■ Task details ■
In the entries below, spot each line with the word "Cookies" and copy it.

Available data START

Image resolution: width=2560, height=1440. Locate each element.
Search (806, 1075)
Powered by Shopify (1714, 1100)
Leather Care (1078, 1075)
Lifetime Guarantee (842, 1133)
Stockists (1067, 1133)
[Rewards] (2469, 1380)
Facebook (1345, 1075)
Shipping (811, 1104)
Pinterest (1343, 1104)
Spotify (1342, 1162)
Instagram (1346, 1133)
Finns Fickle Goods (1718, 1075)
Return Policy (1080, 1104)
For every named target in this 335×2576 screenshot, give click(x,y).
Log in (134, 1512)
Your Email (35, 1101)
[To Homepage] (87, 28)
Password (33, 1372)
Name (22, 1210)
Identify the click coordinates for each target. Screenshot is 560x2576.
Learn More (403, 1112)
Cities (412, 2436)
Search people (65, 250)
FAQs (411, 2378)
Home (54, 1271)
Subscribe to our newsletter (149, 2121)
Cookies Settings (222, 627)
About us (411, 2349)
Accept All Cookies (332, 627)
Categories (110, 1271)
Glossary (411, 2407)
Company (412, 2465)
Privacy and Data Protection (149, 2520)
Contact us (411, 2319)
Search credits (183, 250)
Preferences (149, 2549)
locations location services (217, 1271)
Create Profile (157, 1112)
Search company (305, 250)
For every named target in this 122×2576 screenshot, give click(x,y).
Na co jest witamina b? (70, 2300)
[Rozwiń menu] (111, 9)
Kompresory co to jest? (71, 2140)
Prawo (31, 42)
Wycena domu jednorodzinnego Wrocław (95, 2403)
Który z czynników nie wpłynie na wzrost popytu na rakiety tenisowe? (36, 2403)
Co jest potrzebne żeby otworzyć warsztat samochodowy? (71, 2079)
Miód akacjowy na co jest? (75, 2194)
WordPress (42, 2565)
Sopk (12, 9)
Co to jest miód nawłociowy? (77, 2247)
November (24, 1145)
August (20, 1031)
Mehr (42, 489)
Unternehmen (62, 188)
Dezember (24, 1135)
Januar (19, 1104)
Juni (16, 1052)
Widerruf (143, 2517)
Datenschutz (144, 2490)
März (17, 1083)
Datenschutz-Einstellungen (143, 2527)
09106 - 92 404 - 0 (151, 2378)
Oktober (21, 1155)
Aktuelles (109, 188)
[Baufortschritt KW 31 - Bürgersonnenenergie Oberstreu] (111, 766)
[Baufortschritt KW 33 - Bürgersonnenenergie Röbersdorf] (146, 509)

Available data END

■ Solution to the problem ■
Cookies Settings (222, 627)
Accept All Cookies (332, 627)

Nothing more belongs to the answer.